Surely she’d earn the respect of those who looked through her if she could only get beyond this unremarkable life of hers. It was then that she caught a glimpse of a man who she knew could turn her world around. She couldn’t get enough. She studied him – his eyes, his hair, his complexion. And she worshiped him, despite the fact that he was out of her league. He wasn’t her kind. This only fueled her desire.

How could she not desire him? He saw her in her most raw form and he loved her anyways. Somewhere beneath her sun-wrinkled skin, his eyes got lost in the beauty of her youth. Even more invigorating to her was that this seeming pillar of strength was susceptible to love. He was moved by her. Was it even possible to add to what already seemed so perfect, so sovereign?

How on earth could this touch my heart right now?
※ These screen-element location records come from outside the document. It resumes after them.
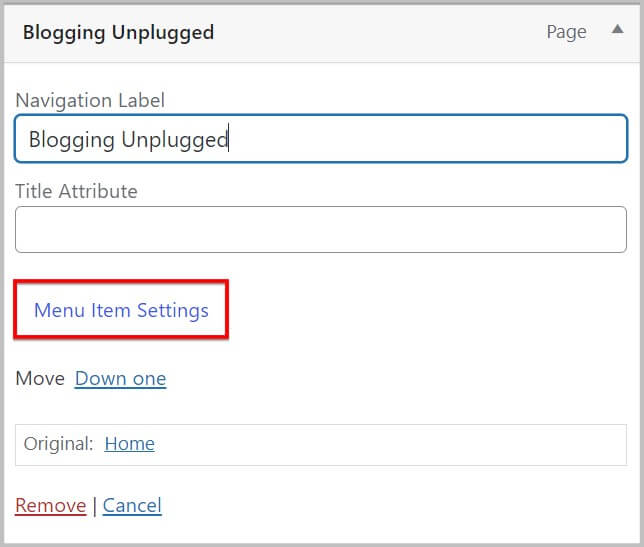Screen dimensions: 644x547
Task: Click the word Unplugged in the header title
Action: 167,32
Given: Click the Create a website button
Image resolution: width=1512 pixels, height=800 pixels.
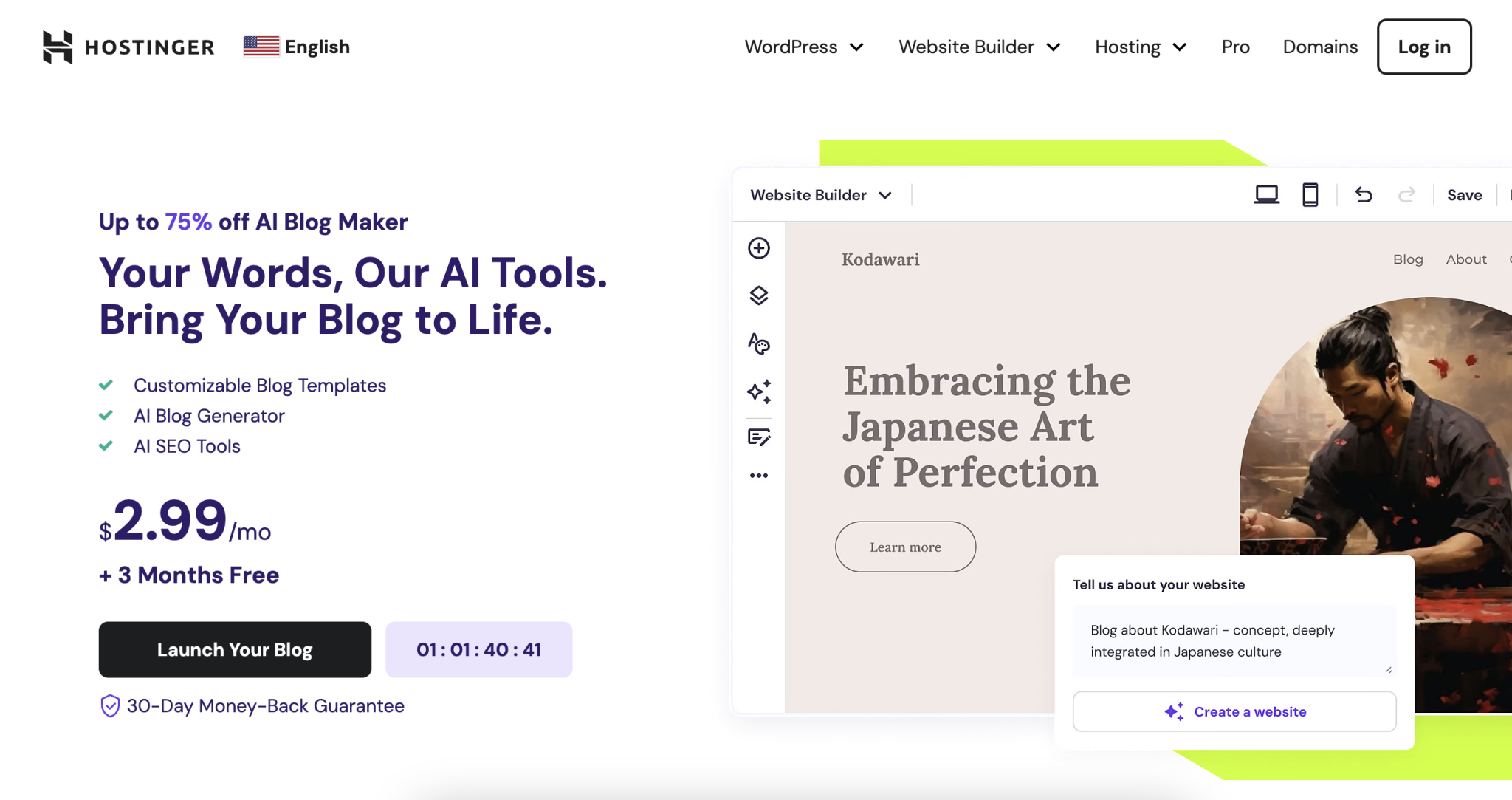Looking at the screenshot, I should click(x=1233, y=711).
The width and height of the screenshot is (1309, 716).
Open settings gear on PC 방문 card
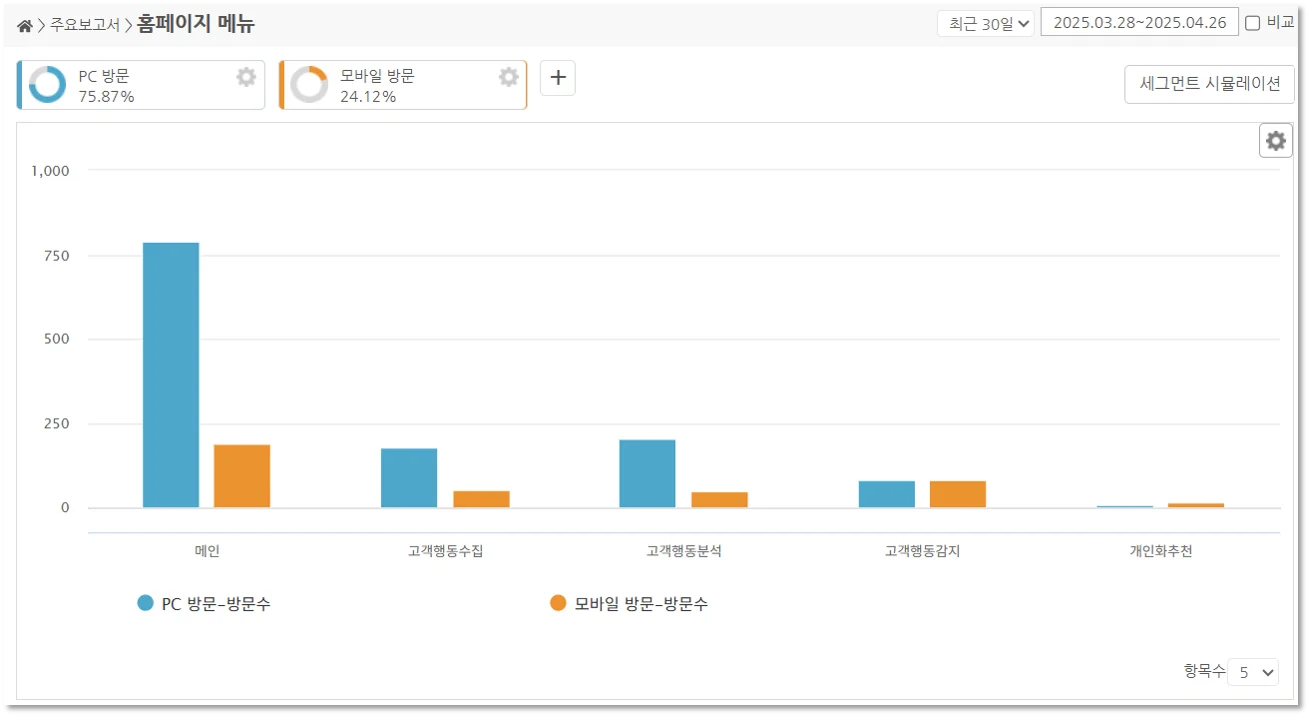pyautogui.click(x=245, y=77)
If you haven’t put it together yet, I don’t see this as just a love story about a lover and her beloved. This little 8 chapter book has me in tears, yet again, reminded of the love of the Father. My Father. My beloved.

At a time where I most identify (however slightly) with the plight of the orphan, the fatherless, I need to curl back up in the pages of truth.

He loves me.

And my weak (and at the moment very drained) love moves Him.
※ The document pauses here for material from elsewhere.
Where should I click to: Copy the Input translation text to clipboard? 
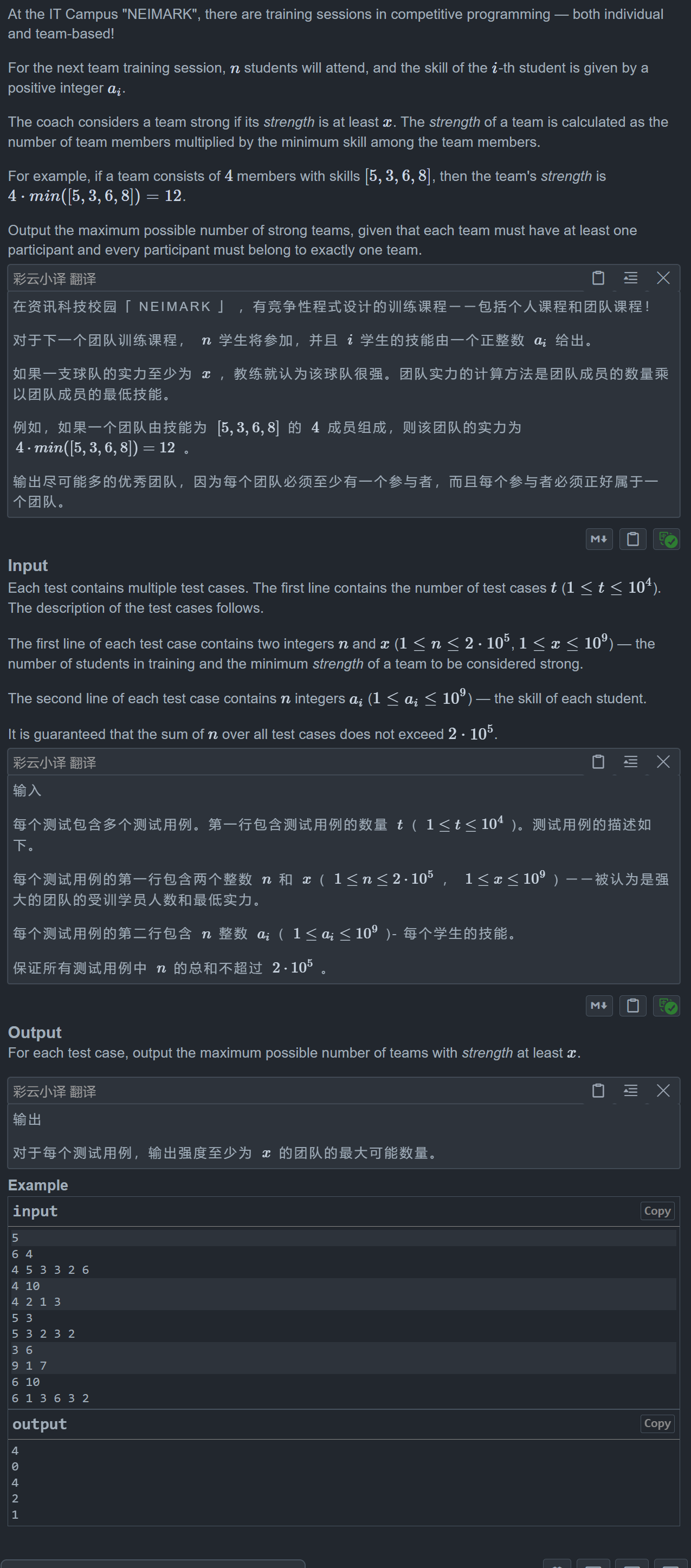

When we first brought the children home, Nate kept saying we needed to figure out a way to distinguish the word “love” as we so often use it in everyday language from what we were frequently telling the children: “I love you, Caleb.” At the same time that they were learning “Mommy loves me” they were learning that Mommy also loves tea and fresh flowers and Eden’s dress. We were constrained by our language.

I think we did the same thing that God spoke of through the author of Song of Songs. I would hold Caleb at night as he was learning the names for new features on his face and say “I love Caleb’s eyes,” “I love Caleb’s smile”, “I love Caleb’s shoulders.” I wanted him to know that I was learning him …and loving him. Every part of him. Oh, if you could see the way he lights up when I say “I love your eyes. Can Mommy kiss your eyes?”
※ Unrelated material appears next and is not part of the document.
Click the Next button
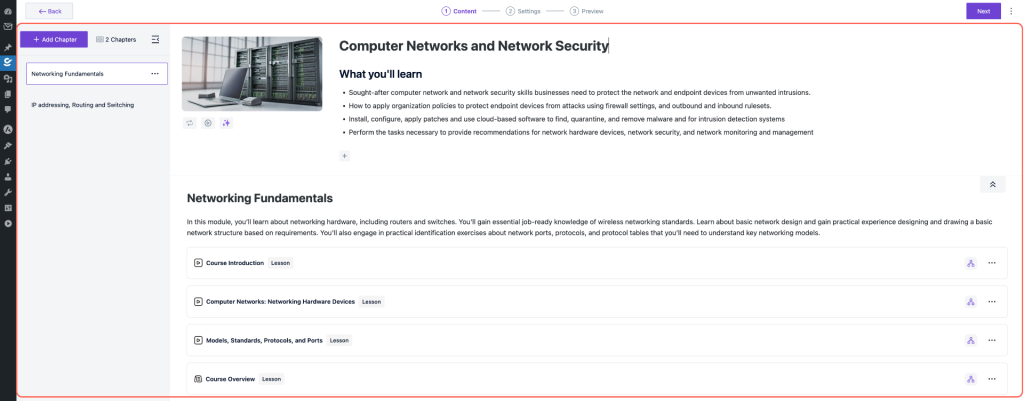 pyautogui.click(x=983, y=11)
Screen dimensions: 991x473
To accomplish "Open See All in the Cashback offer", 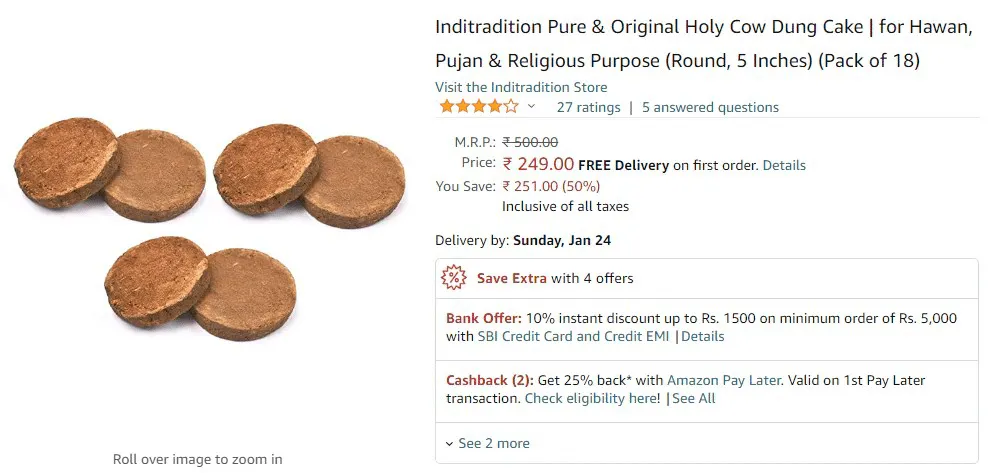I will tap(694, 398).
They love to be delighted in. It brings them security.

And right now, I need to be delighted in. It brings me security.

All of a sudden, a world I felt so on top of since our adoption was complete  (ok, let’s be honest, only for a few brief moments of my life have I felt this way)  has felt so insecure. I’ve felt lost. Side-swiped by my dad’s death.

But the words of the Beloved to his bride are like a balm to me. It might appear (even in my own writing above) that the Beloved awakened in his lover what had been latent, but in actuality He made her remarkable. It was only a dream of hers to break the bonds of the ordinary and have the mark on her life be one not of pain, but of beauty. But His love, breathed into her very frame, made her come alive. Not again … but for the first time.

And in the same way that Caleb’s wide-eyed smile in responding to “I love your eyes” could make my heart flip, my weak glance back when I sense His affection and security moves God. I move God.

So today I’ve taken His words as a charge to me:

Set me as a seal upon your heart, as a seal upon your arm;

For love is as strong as death, jealousy as cruel as the grave.

It’s flames are flames of fire, a most vehement flame.

Many waters cannot quench love, nor can floods drown it.

Song of Songs 8:6-7

Is it possible that God, as it seems I’ve drunk again from the chalice of bitter, could take me even deeper into the sweet just by His very glance?

He has today. And I’m leaving this dinky little coffee shop–albeit still sad and dehydrated from crying–changed.

If you haven’t at all (or even in a long time) crack open that little eight chapter book and ask Him to awaken love.